The House version is amended by the Senate by striking out all of sections 1 and 2 (the entirety of the House version) and inserting the Senate Amendment, deleting many parts that were an improvement over LD 2003-HP 1489 but were not specific to energy efficiency. The Senate version became the printed law, an improvement over LD 2003-HP1489 as it makes energy efficiency a requirement of funding for affordable housing, with options that include passive homes technology. No later than January 1, 2024, the Maine State Housing Authority shall adopt rules to implement the Maine Revised Statutes, Title 30-A, section 4726.

Unless our government is working over the holidays. Here it is:
Title 30-A, section 4726.

Let us hope that the new energy efficiency rules applying to subsidized housing are applied retroactively. LD 2003-HP1489 was enacted as an emergency, allowing its authors to get ahead of others in acquiring public subsidies. Thus we had the Boothbay Regional Redevelopment Corporation chartered about a month after the framework written by its VP was enacted into law as an emergency measure and the corporation readily acquired subsidies from the Town with very little questioning.

Will the energy efficiency requirements apply to the subsidy funding for the massive housing project being developed on the Boothbay Peninsula? Considering that the Boothbay Penisula’s power transmission lines have been overloaded for at least a decade, the corporation should apply these standards to reduce the overload it will create on the system. If the state law does not require the corporation to do so, municipal ordinances should.

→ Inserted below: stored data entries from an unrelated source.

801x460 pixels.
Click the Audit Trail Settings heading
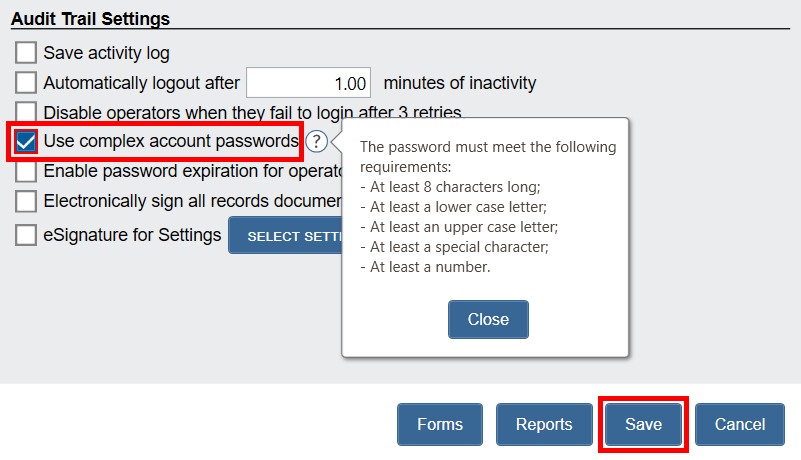pyautogui.click(x=90, y=19)
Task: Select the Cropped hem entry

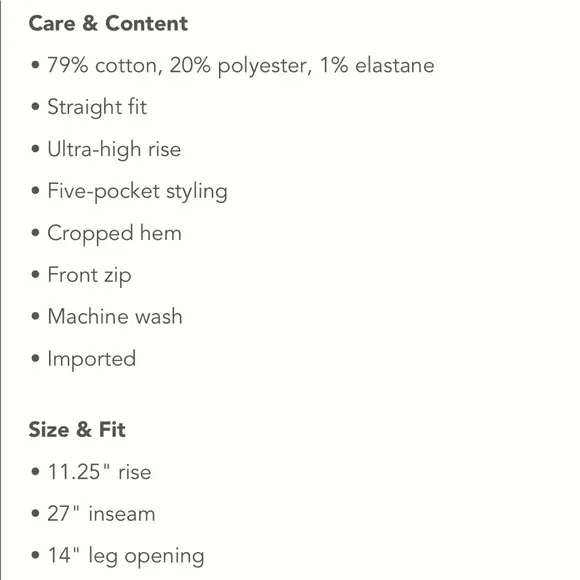Action: 115,234
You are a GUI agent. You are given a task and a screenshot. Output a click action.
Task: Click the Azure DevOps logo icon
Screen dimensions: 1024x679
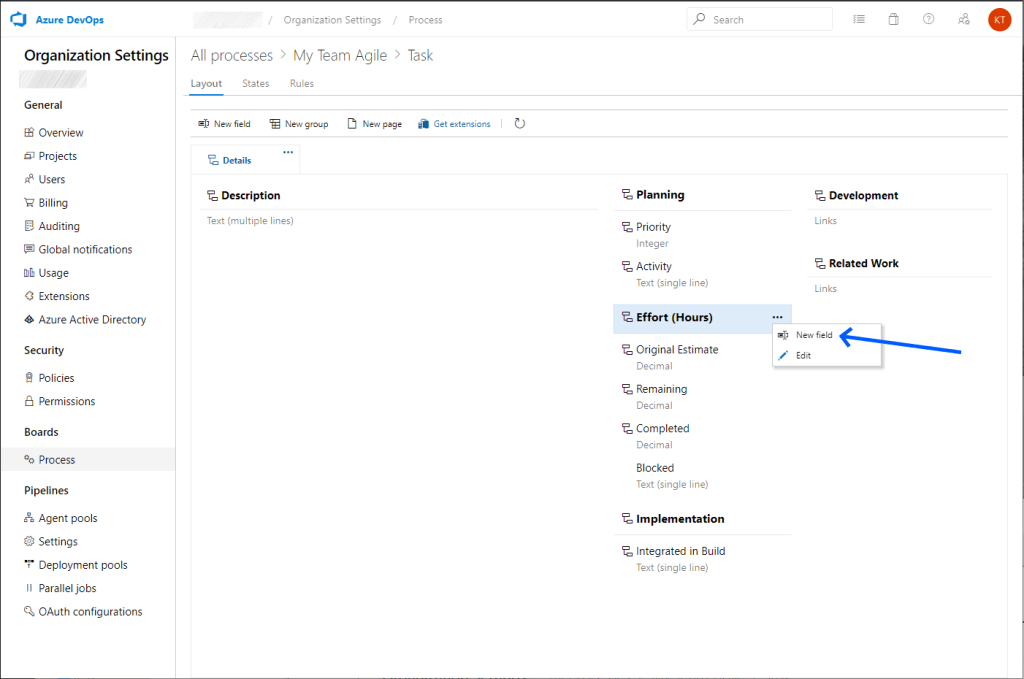coord(17,20)

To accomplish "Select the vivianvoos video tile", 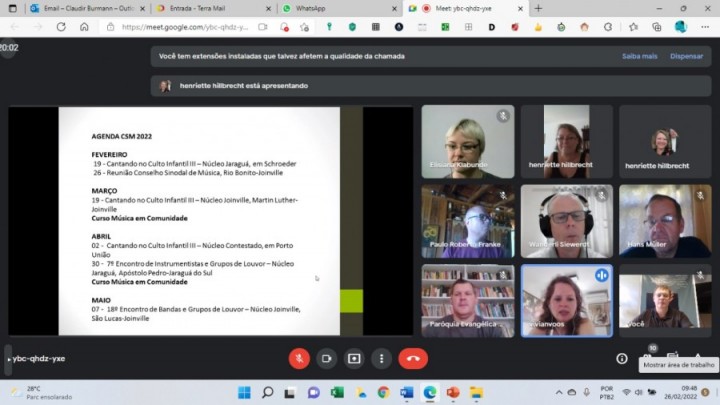I will [567, 301].
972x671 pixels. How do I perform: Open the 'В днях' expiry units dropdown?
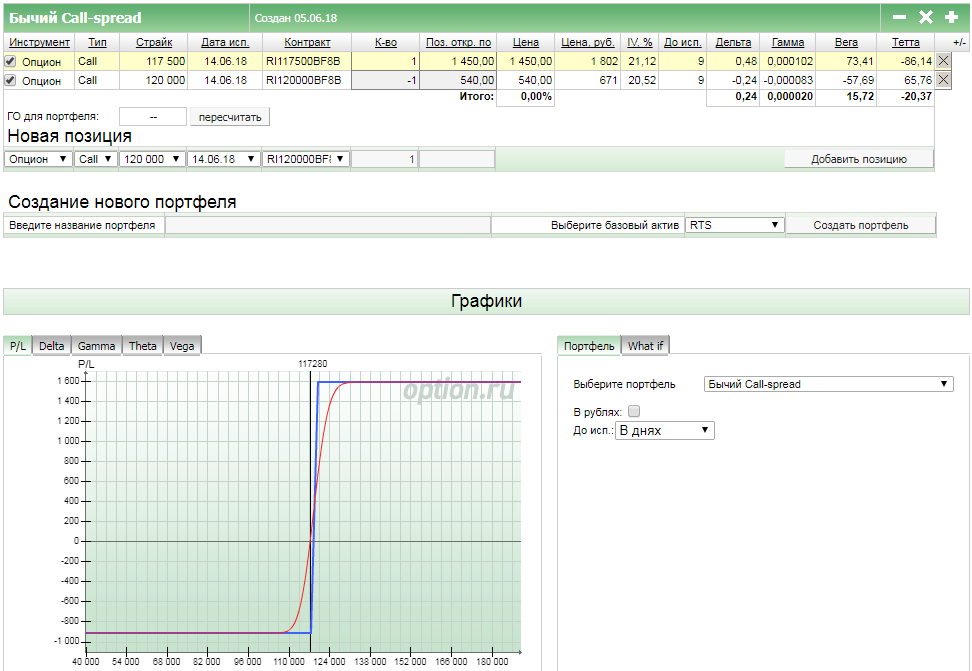(664, 430)
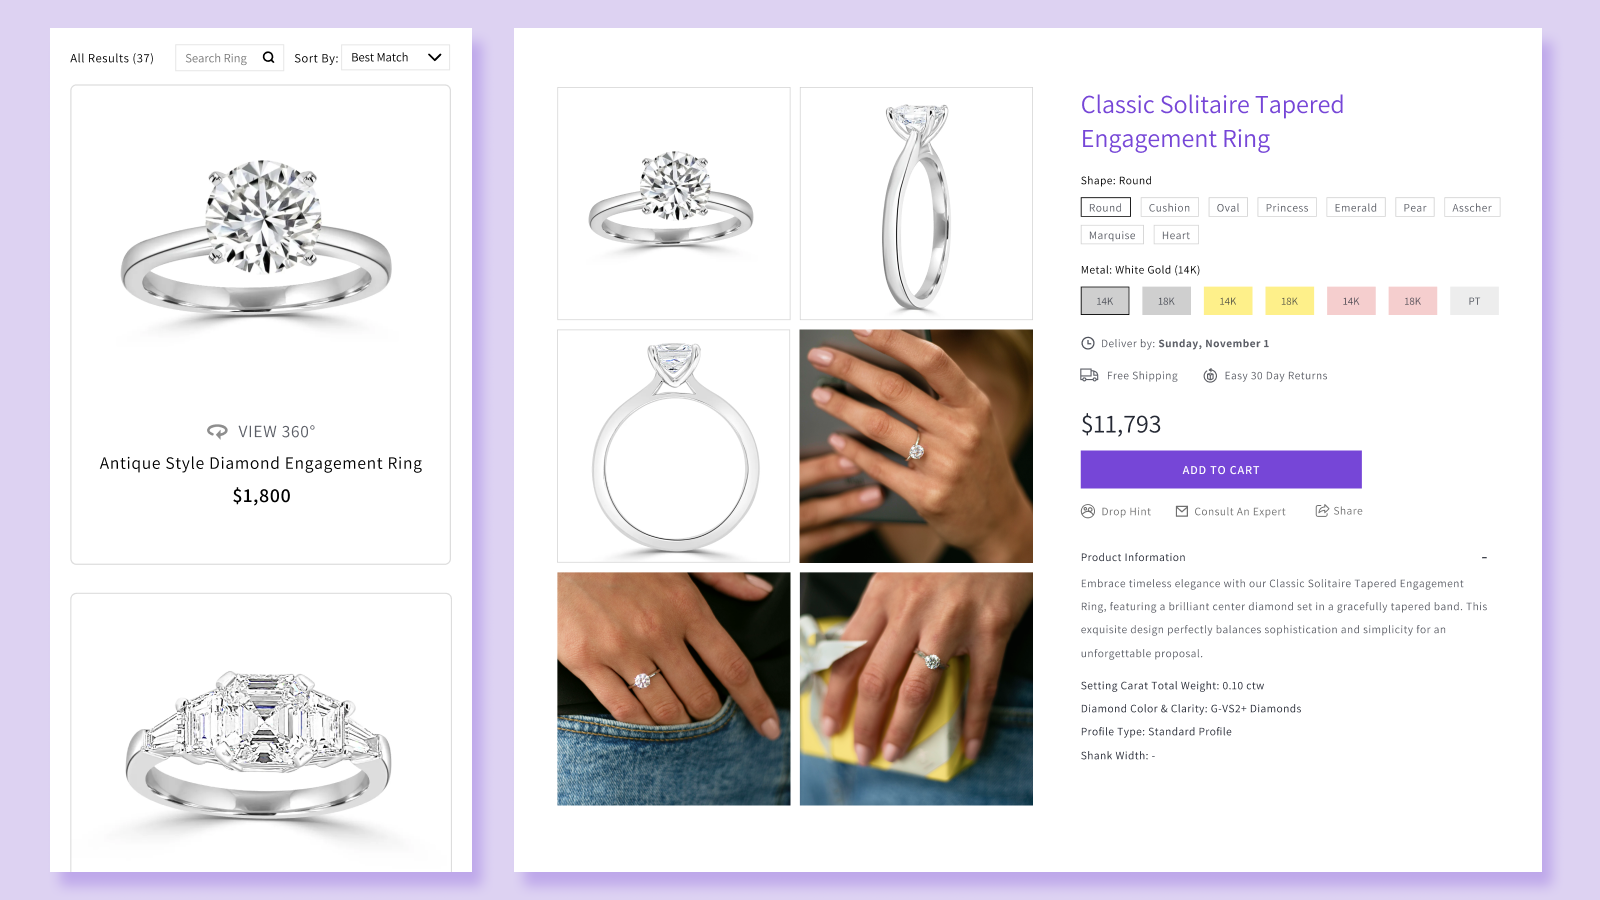Select the Princess diamond shape
Viewport: 1600px width, 900px height.
(1286, 207)
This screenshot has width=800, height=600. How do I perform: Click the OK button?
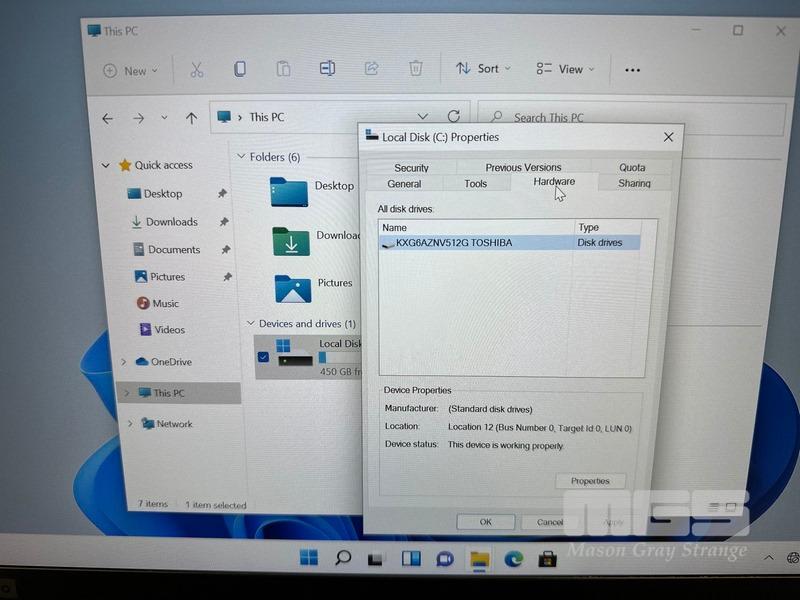pyautogui.click(x=485, y=522)
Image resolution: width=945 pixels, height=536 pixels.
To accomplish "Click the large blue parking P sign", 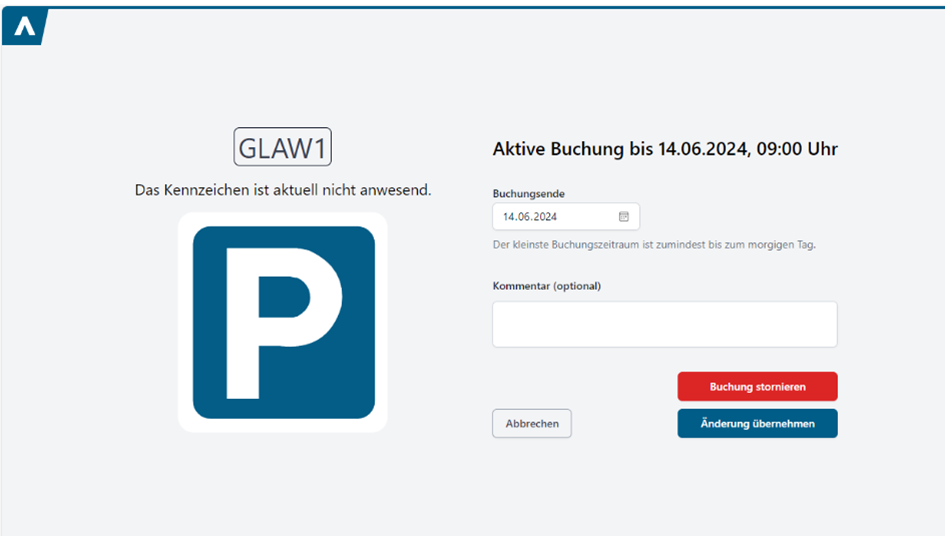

In my opinion, it was a wise decision to keep the law governing energy efficiency separate from other issues, the House version mixes good ideas with bad ones. Good intentions lead down slippery slopes, such as the community board of stakeholders. All we need are equitable general laws that are honored, beginning with our lawmakers, and apply equally to all. The Rights of Tenants is a good idea but not necessarily an effective one.

The House (unenacted) Amendment LD 1656 provides that the income qualification for affordable housing be changed from 80% or below the median income for the area to 70% or below the median income for the area. That is better but not enough considering that the pre-existing, state-wide community structure mandates affordable housing zones in every Maine municipality.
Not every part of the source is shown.